== PROBLEM DESCRIPTION ==
Extend the passage on excess deaths in Gujarat's municipalities, starting right after its last sentence.

== EXCERPTED PASSAGE ==
- - - -

3.2 Excess deaths during the pandemic
We estimated 16,000 [95% CI: 14,000, 18,000] excess deaths across the 54 municipalities in Gujarat since March 2020. However, most of these deaths occurred during the second wave, between January and April 2021, with 9,500 [95% CI: 7,700, 11,300] estimated excess deaths. The most striking deviation from baseline is for the month of April 2021, where we estimate 480% [95% CI: 390%, 580%] more deaths than expected (Figure 3).
4 Discussion
We describe mortality trends across 54 municipalities in Gujarat, India over the course of the COVID-19 pandemic, until April 2021. The official death count for the entire state of Gujarat from March 2020 to August 16 2021 is 10,075[27]. Our results suggest that in these 54 municipalities alone there were 16,000 [95% CI: 14,000, 18,000] excess deaths from March 2020 to April 2021, with females and the 40 to 60 age groups experiencing a greater increase from baseline mortality compared to other demographic groups. The vast majority of these excess deaths likely represent direct deaths from COVID-19, in the absence of any other known catastrophe. A small percentage of these would include deaths from the indirect impact of the pandemic, and from causes unrelated to the pandemic.
Our study has several limitations. First, the data only represent around 5% of the population of Gujarat covering 54 of 162 municipalities[22]. These are urban municipalities. With the exception of Gandhinagar, they do not include data from the municipal corporations of other large urban centers, as these data were unavailable. They also do not include data from the rural gram panchayats. Though the municipalities were spread across the state (see Supplement 1) they represent a convenience sample rather than a random sample, and we are unable to extrapolate our results to estimate deaths across the entire state. Given the high percentage of deaths recorded in the registers, per the NFHS, these data are, however, highly representative of mortality in the municipalities examined. The strikingly high mortality is also consistent with media reports and lived experience and likely representative of the general trend across the state.

- - - -

== RECORDED INFORMATION ==
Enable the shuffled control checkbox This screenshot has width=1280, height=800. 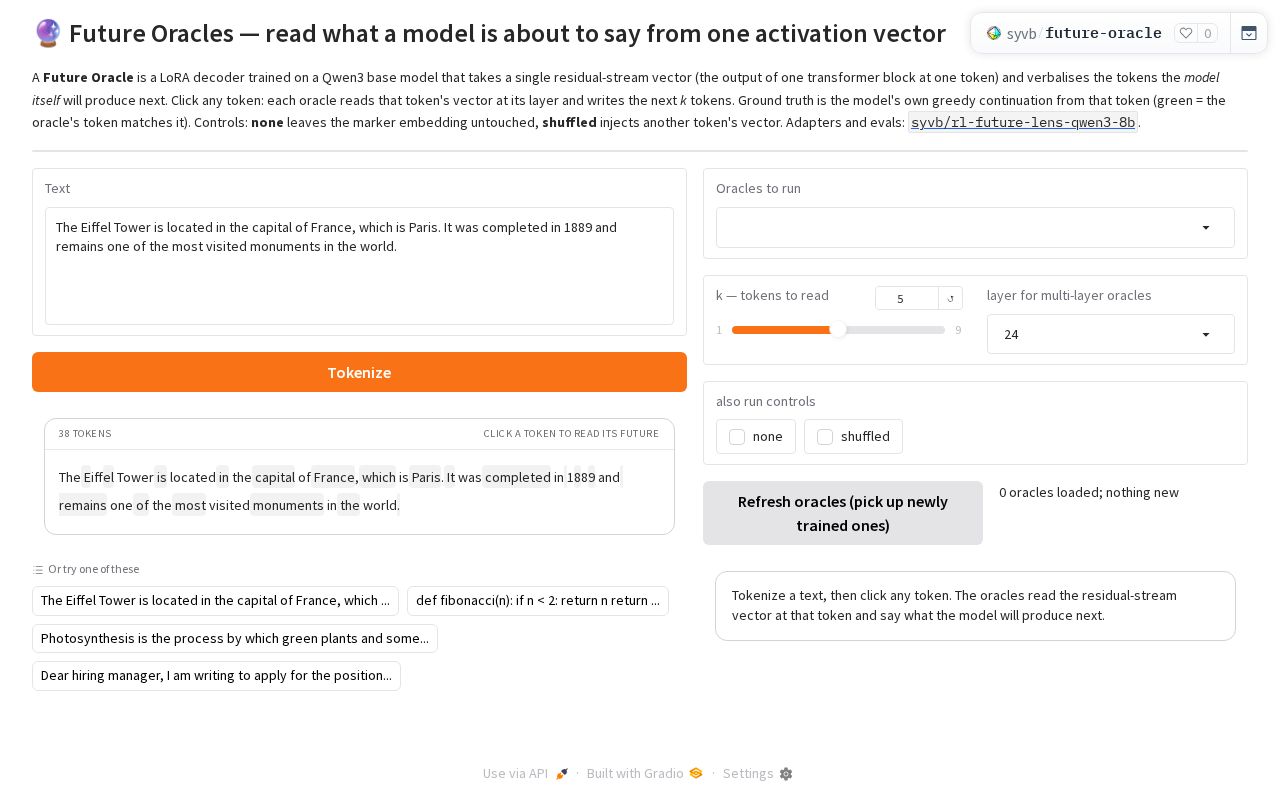(x=825, y=437)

- - - -

== EXERCISE OUTPUT ==
Second, since we had no data on the yearly population size for each municipality we were unable to calculate mortality rates and make comparisons across municipalities. For the same reason, we were unable to assess excess mortality by demographic indicators. The last published census data are from 2011. While data from electoral rolls are more recent, they do not map to the same geospatial unit of the municipality, and cannot be easily used. We therefore make the assumption that the population remained unchanged between January 2019 and April 2021. Our results will be biased if there was significant migration in or out of the state between our baseline period and the pandemic period. Had population sizes significantly increased (or decreased) over time, our excess mortality estimate would be an overestimate (or underestimate). Because mortality varies strongly with age, both for COVID-19 and all-cause mortality, an ideal comparison would also adjust for age-specific population changes.
Third, we only have baseline (pre-pandemic) data from January 2019 to February 2020. Since the baseline period for fitting the model is relatively short, we may not be sufficiently capturing year-to-year variations in mortality. However, the sharp increase in mortality observed in 2021 is unlikely to fall within the bounds of normal yearly variability in mortality. Finally, there may be lags in recording of deaths in the death registry, and not all deaths may yet be registered. According to media reports, mortality continued to be high, or rose, in May 2021, and is not yet included in the published data or in our estimates.
We estimated a 480% increase [95% CI: 390%, 580%] in deaths in April 2021, in the municipalities studied. This is the highest percentage increase in deaths recorded in a single month anywhere in the world. In April 2020, Ecuador recorded a 411% increase; in April 2021, Peru recorded a 345% increase[28]. This large discrepancy between official COVID-19 death counts and excess mortality underscores the need to rectify how official death counts are collated. Reliance on death certificates as the single source of truth is sub-optimal when access to health systems, testing availability, and death certification accuracy and completeness are all weak.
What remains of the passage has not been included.